● INSTRUCTIONS TO FOLLOW
Copy out every line of the records below, requests included, but add -141 to each coordinate in the answers. Leave out the pictures.

[BEGIN]

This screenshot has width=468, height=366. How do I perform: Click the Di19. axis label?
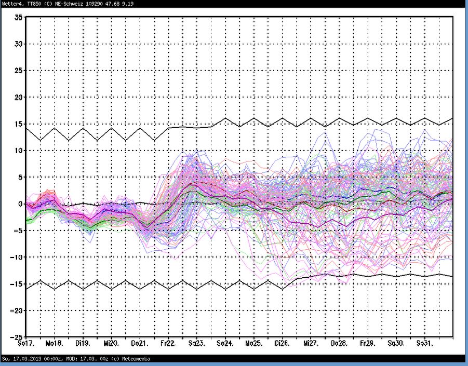pos(83,344)
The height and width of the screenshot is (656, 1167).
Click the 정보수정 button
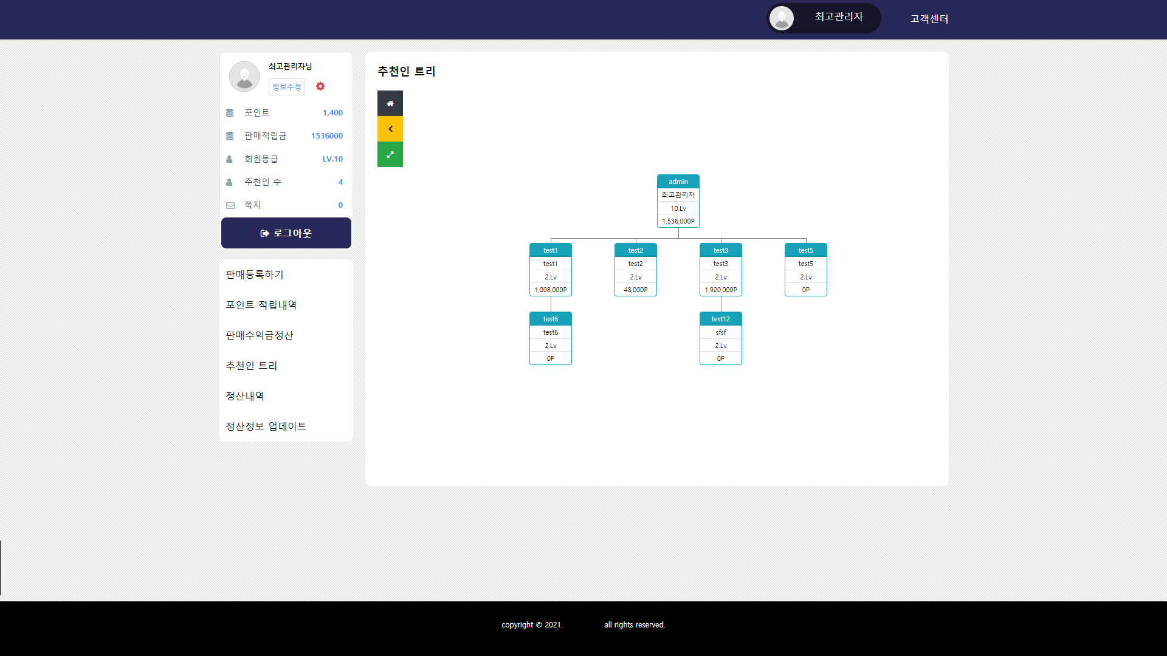pyautogui.click(x=286, y=87)
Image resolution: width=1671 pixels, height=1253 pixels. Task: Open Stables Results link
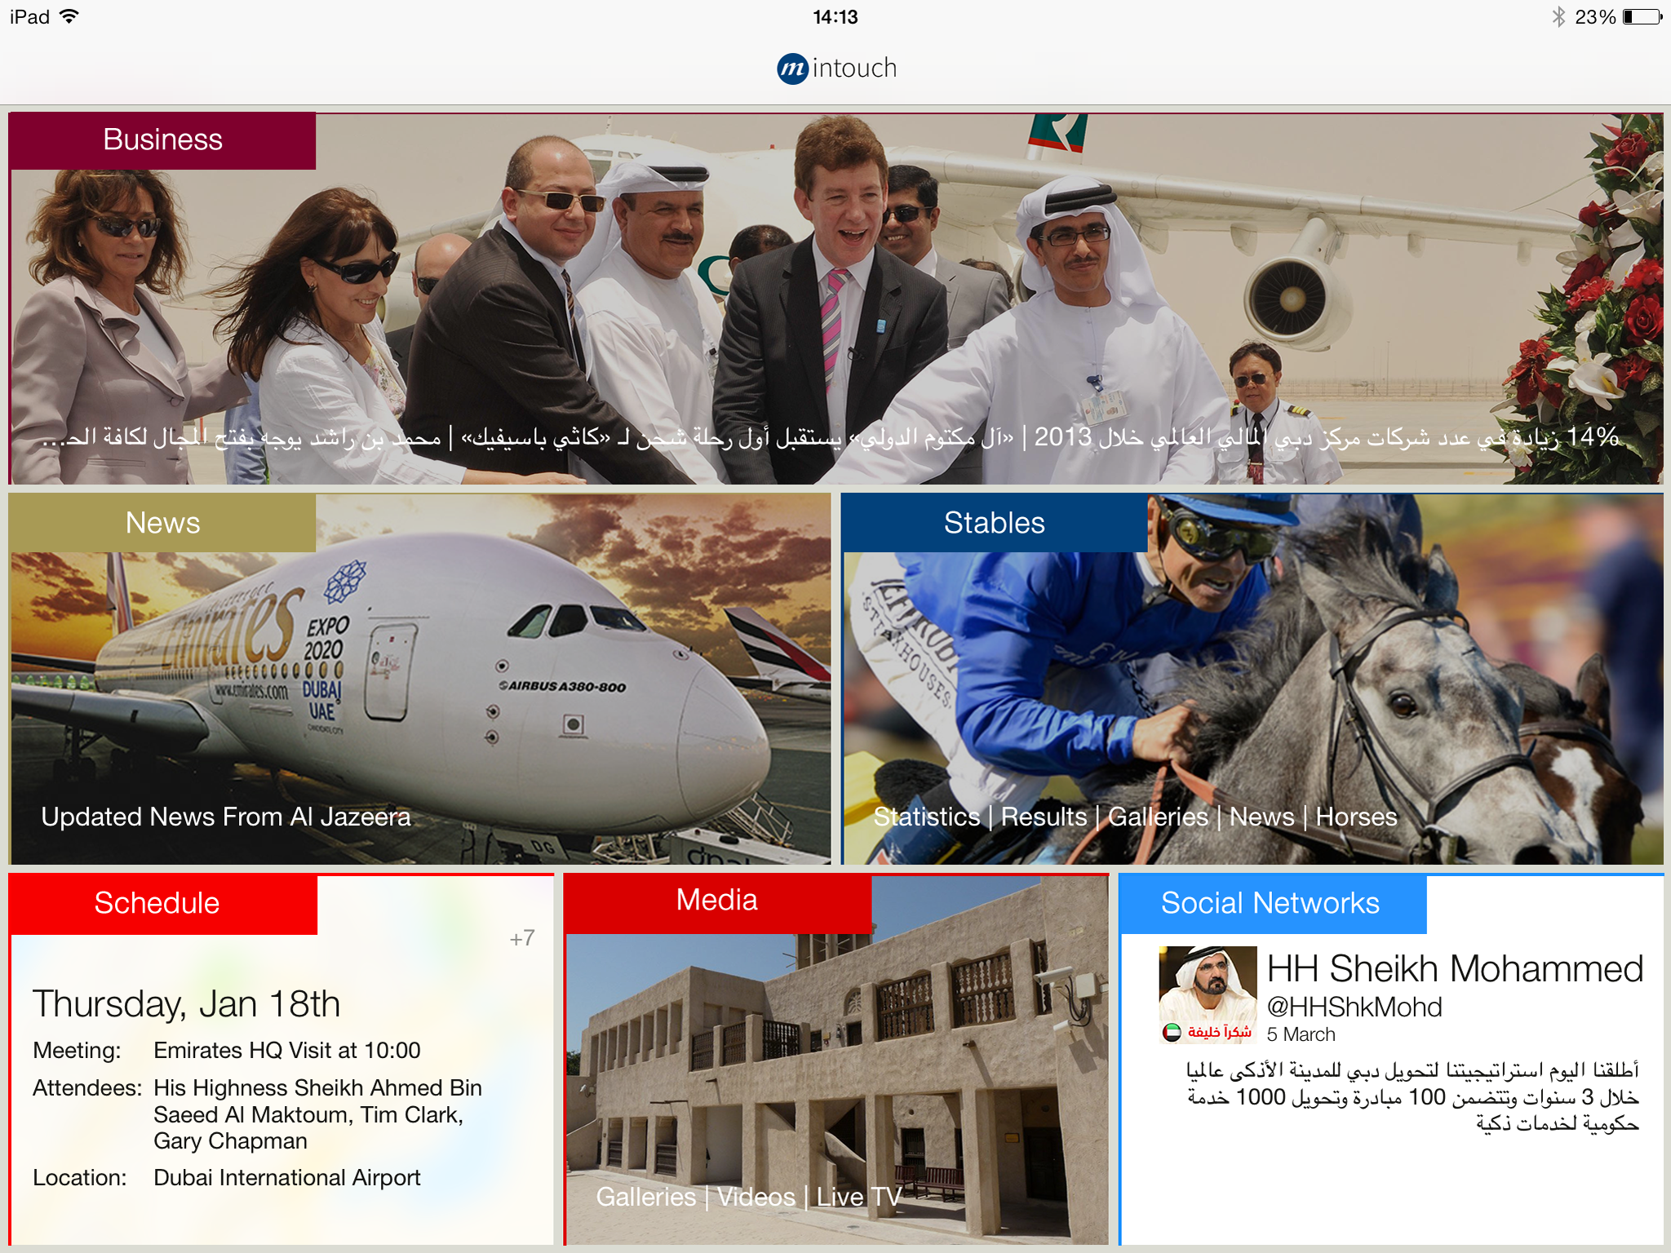pyautogui.click(x=1044, y=817)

[END]

● RESULT FOR THIS EXERCISE
This screenshot has width=468, height=366. How do I perform: Click the Di19. axis label?
pos(-58,203)
The height and width of the screenshot is (656, 1167).
Click the 정보수정 button
pyautogui.click(x=145, y=-54)
Image resolution: width=1671 pixels, height=1253 pixels. Task: Open Stables Results link
pyautogui.click(x=903, y=676)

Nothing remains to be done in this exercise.